Why Amazon's tablet share is poised to pop

Why Amazon's tablet share is poised to pop

Summary: Amazon's tablet market share surged in the third quarter, but an international roll-out and better Kindle Fire HD line-up should keep the gains rolling.


Amazon had 9 percent of the tablet market in the third quarter and further gains are likely as its Kindle Fire HD line-up starts shipping.

IDC's tablet share statistics highlight the following:

  • 27.8 million tablets shipped in the third quarter;
  • Apple shipped 14 million tablets, good for 50.4 percent market share;
  • Samsung's market share was 18.4 percent courtesy of the Galaxy Tab and Note;
  • Amazon's third quarter market share was 9 percent, up from 4.8 percent in the second quarter.
  • That last point is worth pondering. Amazon's market share surged because it began shipping the new 7-inch Kindle Fire HD late in the quarter. Those shipments were only in the U.S.
  • As Amazon starts shipping the 8.9-inch Kindle Fire in November, it'll have a full arsenal of tablets. It's highly likely that Amazon's market share will go double digits---say 12 percent to 15 percent.
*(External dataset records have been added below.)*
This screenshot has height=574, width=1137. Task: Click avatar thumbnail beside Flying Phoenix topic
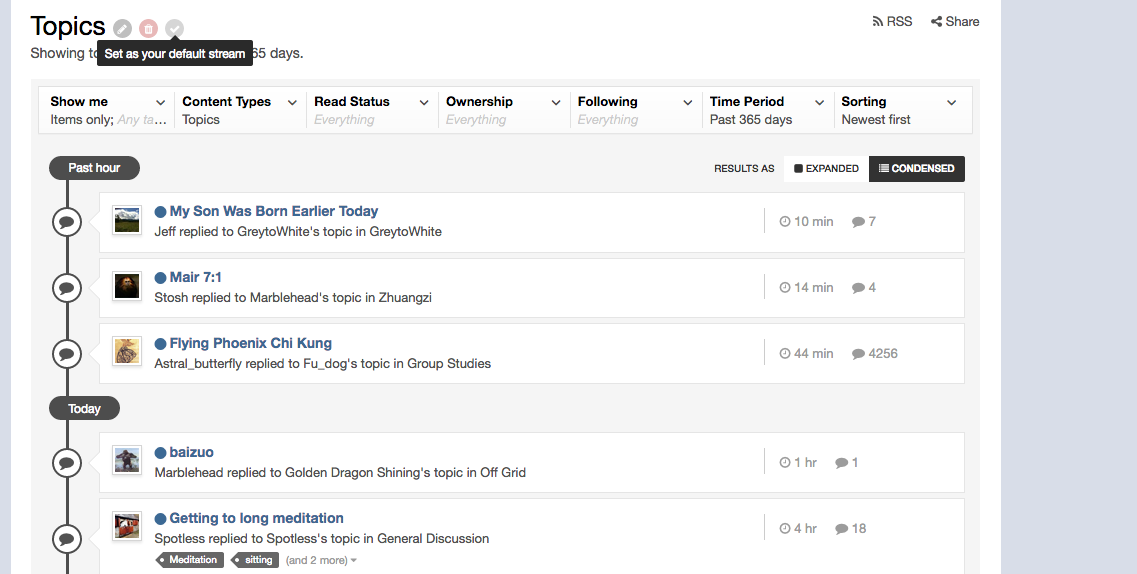click(x=127, y=351)
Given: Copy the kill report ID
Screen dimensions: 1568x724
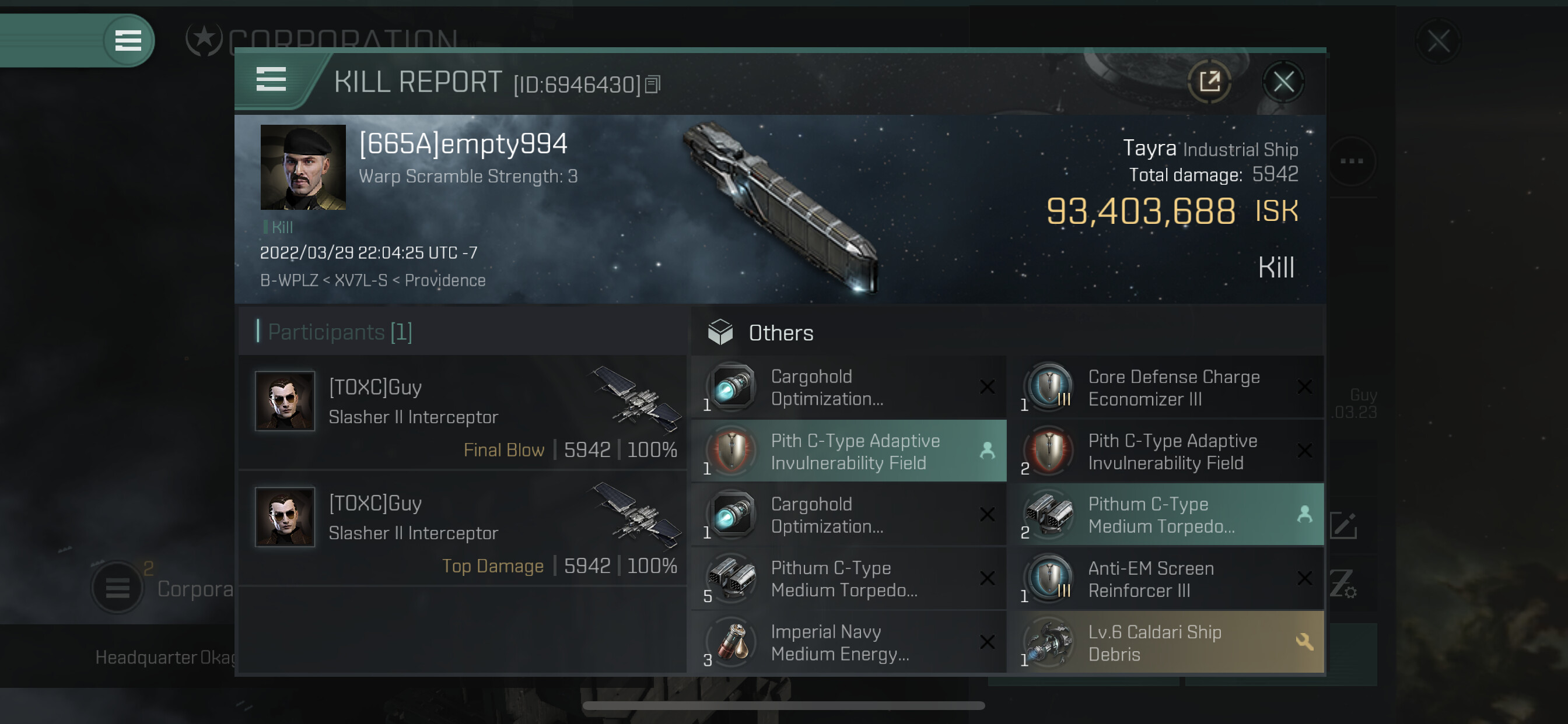Looking at the screenshot, I should [653, 85].
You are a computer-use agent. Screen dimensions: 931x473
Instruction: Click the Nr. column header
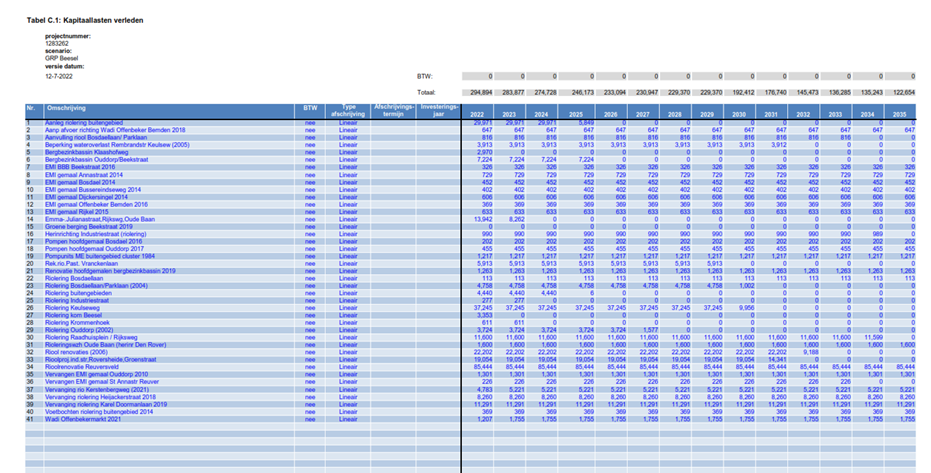click(30, 109)
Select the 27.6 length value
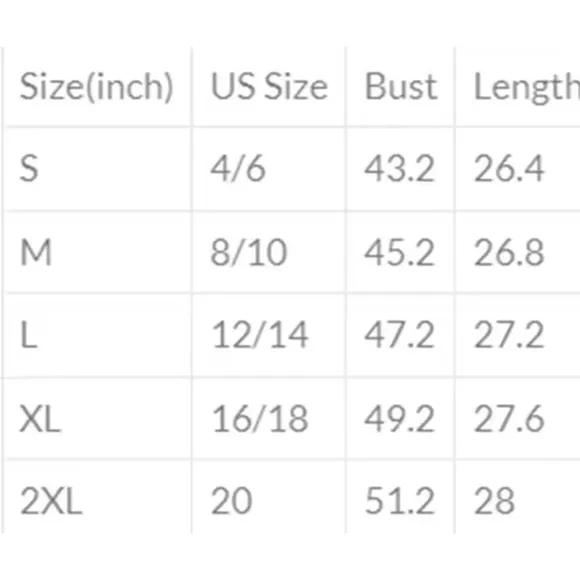This screenshot has height=580, width=580. 509,418
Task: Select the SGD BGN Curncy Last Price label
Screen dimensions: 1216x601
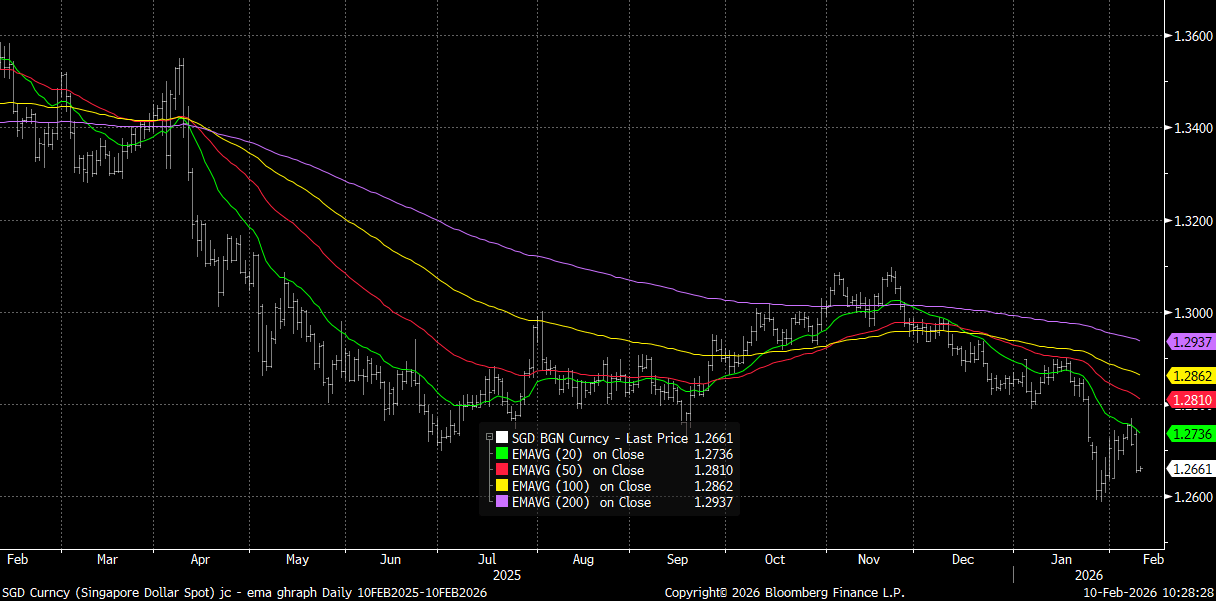Action: coord(599,438)

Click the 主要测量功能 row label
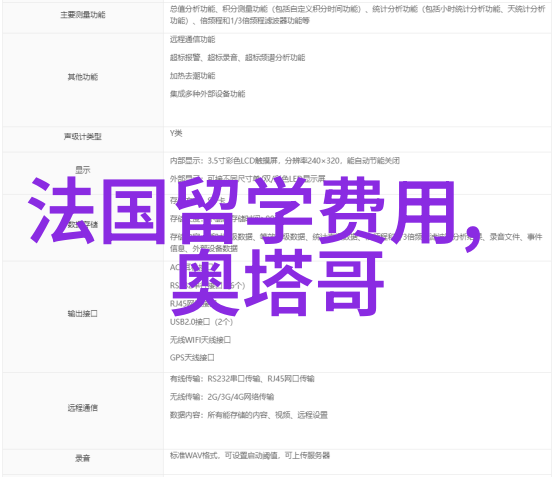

Earlier: Apple sells 3 million iPads, iPad mini tablets in first weekend | IDC report: Tablet market grows nearly 50 percent, Apple loses iPad share | IDC: iPad retains tablet share crown, Android rapidly catching up


Here's why Amazon's tablet share is going dramatically higher:

  1. Amazon's Kindle Fire is going international. The e-commerce giant plans to roll out its tablet globally. The market reach is limited relative to Apple, but Amazon will have enough distribution to gain share.
  2. The promotion and distribution equation. Amazon can use its home page, its customer lists and recommendations to push the Kindle Fire HD. Amazon will also aggressively market its Kindle Fire HD relative to the iPad mini.
  3. Apple's iPad mini doesn't deliver a death blow. At $329 for the iPad mini, Amazon can pitch lower prices balanced with features and services. In other words, the iPad mini, iPad and Kindle Fire HD are likely to play to different audiences. 

What remains to be seen is whether Amazon can deliver a tablet product cadence that can support share gains throughout the year. Samsung and Apple are sure to keep devices coming and there will be a bevy of Windows 8 devices hitting the market.

Nevertheless, Amazon is likely to enjoy a market share pop in the fourth quarter.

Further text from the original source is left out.